Pixel coordinate grounding data
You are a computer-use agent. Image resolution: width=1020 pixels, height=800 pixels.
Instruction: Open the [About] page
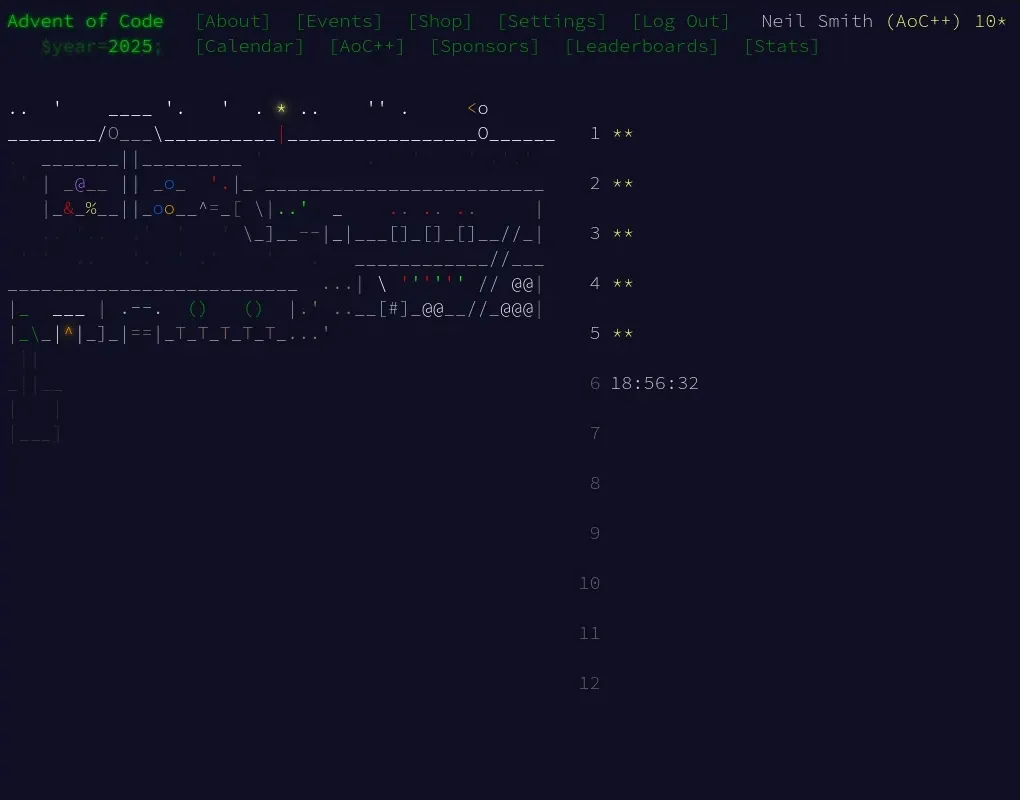click(x=232, y=20)
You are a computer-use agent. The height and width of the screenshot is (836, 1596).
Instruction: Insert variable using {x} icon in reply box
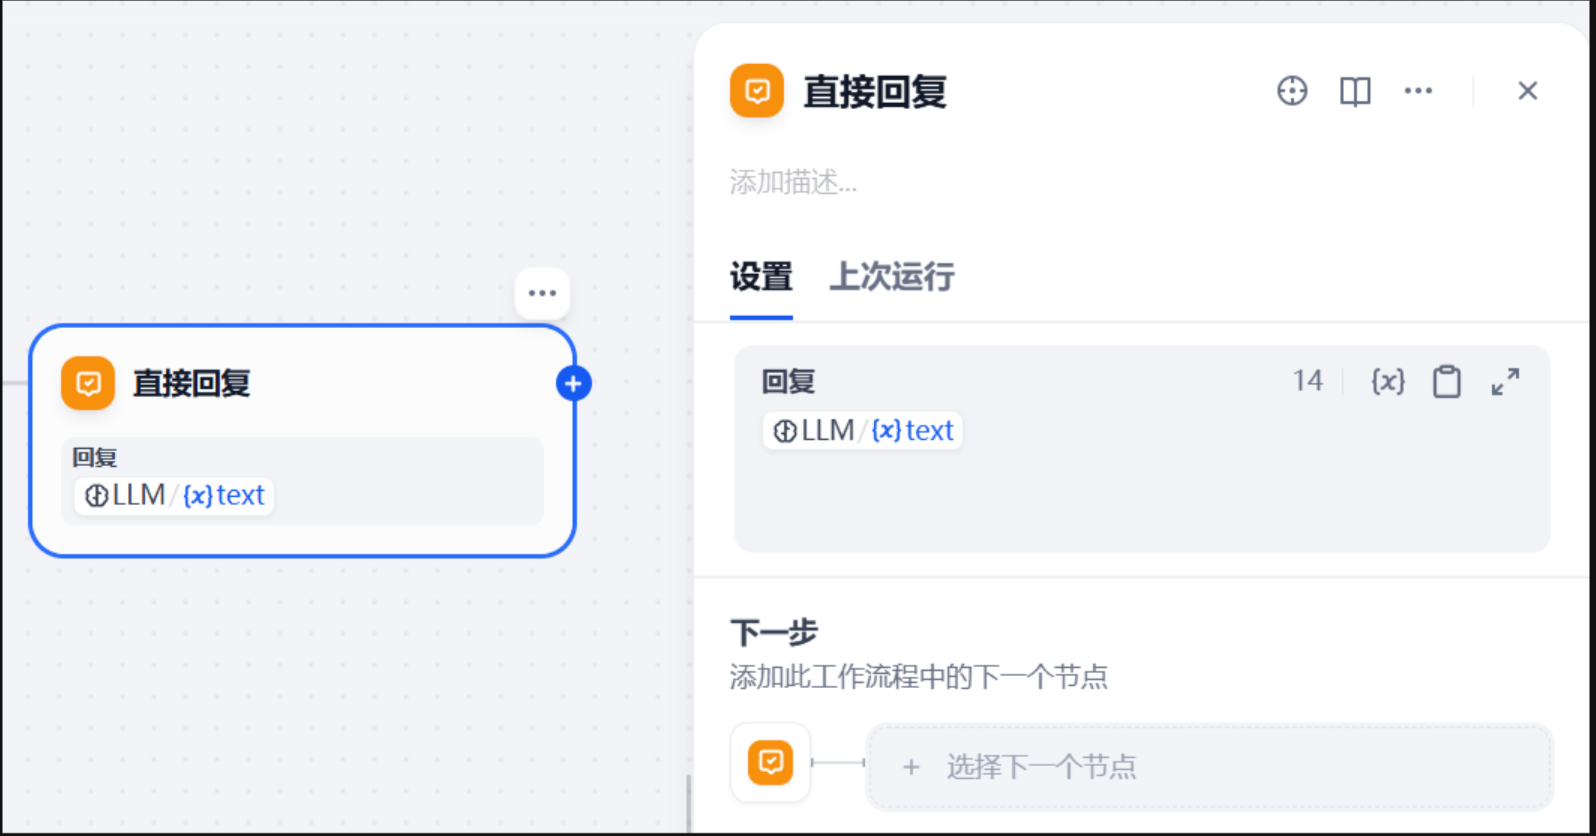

Your task:
What is needed is a word-for-word repeat of every line from the line with "Instruction: Open the [About] page" to the end of the entries above; leave out the pictures.

Answer section:
Instruction: Open the [About] page
click(x=232, y=20)
You are a computer-use agent. The height and width of the screenshot is (836, 1596).
Instruction: Insert variable using {x} icon in reply box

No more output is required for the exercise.